Rodriguez has done most of his damage against fastballs and cutters. Five of his six hits have come against the hard stuff. He has swung and missed on seven of 11 swings against changeups and sliders in the early going. So far, Rodriguez has proven he can still hit a fastball, but how will he react when pitchers begin to realize that as his 40th birthday approaches, Rodriguez has been essentially reduced to a one-trick pony.
I believe that early in the season, pitchers are still feeling their way out when it comes to facing Rodriguez. Joe Girardi has moved Rodriguez around the lineup, batting him as low as seventh. Against the Red Sox on Sunday night, Rodriguez batted sixth. Hitters in the bottom half of the order often see more fastballs, especially if a pitcher likes their chances against a player who has been away from the game for over a year. The cold April weather can also not be discounted when considering the amount of fastballs being thrown to Rodriguez. Cold temperatures do have an effect on a pitcher’s ability to grip the ball, especially when throwing secondary pitches. As the weather warms, and pitchers gain more command of their breaking and offspeed pitches, Rodriguez should see a healthier diet of sliders, changeups, and curveballs.
If that is the case, do not expect Rodriguez to continue his .300 batting average. In 2012, the last close-to-full season Rodriguez played for the Yankees, he did not show much ability to handle anything but a fastball. Fangraphs shows Rodriguez to be below average in runs created for sliders and curveballs, and barely above average against changeups. In limited action in 2013, Rodriguez was below average against changeups.
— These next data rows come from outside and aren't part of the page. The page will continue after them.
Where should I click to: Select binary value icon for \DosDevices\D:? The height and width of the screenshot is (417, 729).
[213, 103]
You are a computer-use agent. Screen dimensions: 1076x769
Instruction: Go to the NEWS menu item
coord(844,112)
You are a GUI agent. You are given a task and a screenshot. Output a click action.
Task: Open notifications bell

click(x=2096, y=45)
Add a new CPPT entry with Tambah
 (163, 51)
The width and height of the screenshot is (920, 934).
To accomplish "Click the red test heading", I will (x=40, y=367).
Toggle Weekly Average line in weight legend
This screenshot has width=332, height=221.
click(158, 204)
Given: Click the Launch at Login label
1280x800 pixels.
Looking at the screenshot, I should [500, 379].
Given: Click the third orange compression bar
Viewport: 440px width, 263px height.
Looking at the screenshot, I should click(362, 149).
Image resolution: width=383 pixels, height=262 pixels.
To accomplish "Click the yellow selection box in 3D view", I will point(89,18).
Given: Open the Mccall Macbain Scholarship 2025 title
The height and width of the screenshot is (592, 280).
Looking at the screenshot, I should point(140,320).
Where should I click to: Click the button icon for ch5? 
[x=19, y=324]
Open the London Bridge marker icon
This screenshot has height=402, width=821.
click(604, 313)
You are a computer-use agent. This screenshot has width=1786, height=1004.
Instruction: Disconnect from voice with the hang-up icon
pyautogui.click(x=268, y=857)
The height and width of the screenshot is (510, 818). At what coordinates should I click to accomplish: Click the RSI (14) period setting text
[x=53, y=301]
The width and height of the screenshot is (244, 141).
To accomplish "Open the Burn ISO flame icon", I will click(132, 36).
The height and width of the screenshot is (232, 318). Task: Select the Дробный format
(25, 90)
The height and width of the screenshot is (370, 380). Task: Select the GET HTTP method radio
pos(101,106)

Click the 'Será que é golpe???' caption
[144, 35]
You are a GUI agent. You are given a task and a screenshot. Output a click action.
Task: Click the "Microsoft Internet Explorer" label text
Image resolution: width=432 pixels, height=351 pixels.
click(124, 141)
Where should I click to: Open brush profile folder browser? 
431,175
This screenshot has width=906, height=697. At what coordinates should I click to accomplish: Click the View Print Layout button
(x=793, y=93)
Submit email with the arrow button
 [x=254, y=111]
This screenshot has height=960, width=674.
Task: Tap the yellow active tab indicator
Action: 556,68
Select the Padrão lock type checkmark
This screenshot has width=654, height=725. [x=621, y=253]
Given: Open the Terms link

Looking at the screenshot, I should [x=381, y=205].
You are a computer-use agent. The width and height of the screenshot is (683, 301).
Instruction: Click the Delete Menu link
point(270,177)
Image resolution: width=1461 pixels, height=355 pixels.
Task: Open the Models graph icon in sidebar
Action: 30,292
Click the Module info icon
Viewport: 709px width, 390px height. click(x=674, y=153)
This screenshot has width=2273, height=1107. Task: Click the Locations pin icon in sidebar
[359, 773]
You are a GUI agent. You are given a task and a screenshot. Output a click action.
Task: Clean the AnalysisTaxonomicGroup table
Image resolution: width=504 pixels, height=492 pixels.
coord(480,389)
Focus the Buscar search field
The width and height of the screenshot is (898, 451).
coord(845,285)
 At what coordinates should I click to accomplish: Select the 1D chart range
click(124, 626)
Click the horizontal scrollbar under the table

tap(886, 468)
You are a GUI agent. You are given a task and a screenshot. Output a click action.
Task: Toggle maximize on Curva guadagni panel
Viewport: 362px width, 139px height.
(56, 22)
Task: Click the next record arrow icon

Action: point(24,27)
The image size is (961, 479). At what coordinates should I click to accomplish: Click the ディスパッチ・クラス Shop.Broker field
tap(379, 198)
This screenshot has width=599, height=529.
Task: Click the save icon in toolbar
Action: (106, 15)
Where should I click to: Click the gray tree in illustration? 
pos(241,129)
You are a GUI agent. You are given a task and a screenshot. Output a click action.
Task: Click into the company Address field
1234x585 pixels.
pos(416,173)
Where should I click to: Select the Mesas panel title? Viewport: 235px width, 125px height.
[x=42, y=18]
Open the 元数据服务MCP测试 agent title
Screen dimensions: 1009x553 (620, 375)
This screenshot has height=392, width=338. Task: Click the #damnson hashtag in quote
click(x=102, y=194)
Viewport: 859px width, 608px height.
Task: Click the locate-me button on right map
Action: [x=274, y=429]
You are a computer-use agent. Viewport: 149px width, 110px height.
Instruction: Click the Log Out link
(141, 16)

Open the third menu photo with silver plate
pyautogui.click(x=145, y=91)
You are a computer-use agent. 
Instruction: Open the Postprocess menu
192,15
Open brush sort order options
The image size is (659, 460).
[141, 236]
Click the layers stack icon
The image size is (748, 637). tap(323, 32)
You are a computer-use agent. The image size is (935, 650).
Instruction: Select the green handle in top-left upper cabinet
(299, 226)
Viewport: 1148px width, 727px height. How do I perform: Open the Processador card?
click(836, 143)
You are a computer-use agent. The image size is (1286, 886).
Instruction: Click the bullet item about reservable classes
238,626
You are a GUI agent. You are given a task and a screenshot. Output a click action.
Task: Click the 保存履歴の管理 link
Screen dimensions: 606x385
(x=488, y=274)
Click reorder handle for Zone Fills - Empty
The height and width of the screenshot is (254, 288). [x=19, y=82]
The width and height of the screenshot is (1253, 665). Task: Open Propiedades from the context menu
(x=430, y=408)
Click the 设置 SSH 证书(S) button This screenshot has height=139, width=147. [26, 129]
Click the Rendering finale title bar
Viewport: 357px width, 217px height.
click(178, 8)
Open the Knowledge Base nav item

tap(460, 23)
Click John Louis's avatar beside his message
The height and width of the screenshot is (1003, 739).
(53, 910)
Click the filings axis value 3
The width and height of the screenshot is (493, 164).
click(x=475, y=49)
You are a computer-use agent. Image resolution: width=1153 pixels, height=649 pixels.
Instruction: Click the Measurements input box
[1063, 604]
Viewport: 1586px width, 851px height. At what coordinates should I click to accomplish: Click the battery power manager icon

With a full season away from Major League Baseball, there is no reason to expect Rodriguez to be able to stem the gradual erosion of his ability to hit anything but a fastball or cutter.
The rest of the season is still a mystery to the Yankees when it comes to what value they will see from Alex Rodriguez’s bat. There is a good enough chance that he will continue to hit fastballs well enough to justify a spot in the lineup as a designated hitter, especially against lefties. The ability to hit a fastball is a matter of timing, and even a full season away from the game does not appear to have dulled Rodriguez’s ability to do that. The seven swings-and-misses on sliders and changeups are troubling, especially given the gradual decline in his ability to handle those types of pitches even before his time away from the game. A healthy set of hips may help Rodriguez’s swing, but if his pitch recognition skills have declined as the swings and misses indicate, there is a very good chance pitchers will eat him alive with their secondary pitches.
Given enough at-bats, Rodriguez will probably muster 20 home runs. That being said, there is no way anyone in the Yankees organization should expect to see the .300 batting average continue. Once the league reacquaints themselves with Alex Rodriguez and the holes in his swing, his average will slide back down into the .250 range, and the Yankees may begin finding ways to shuffle his at-bats around to more productive players.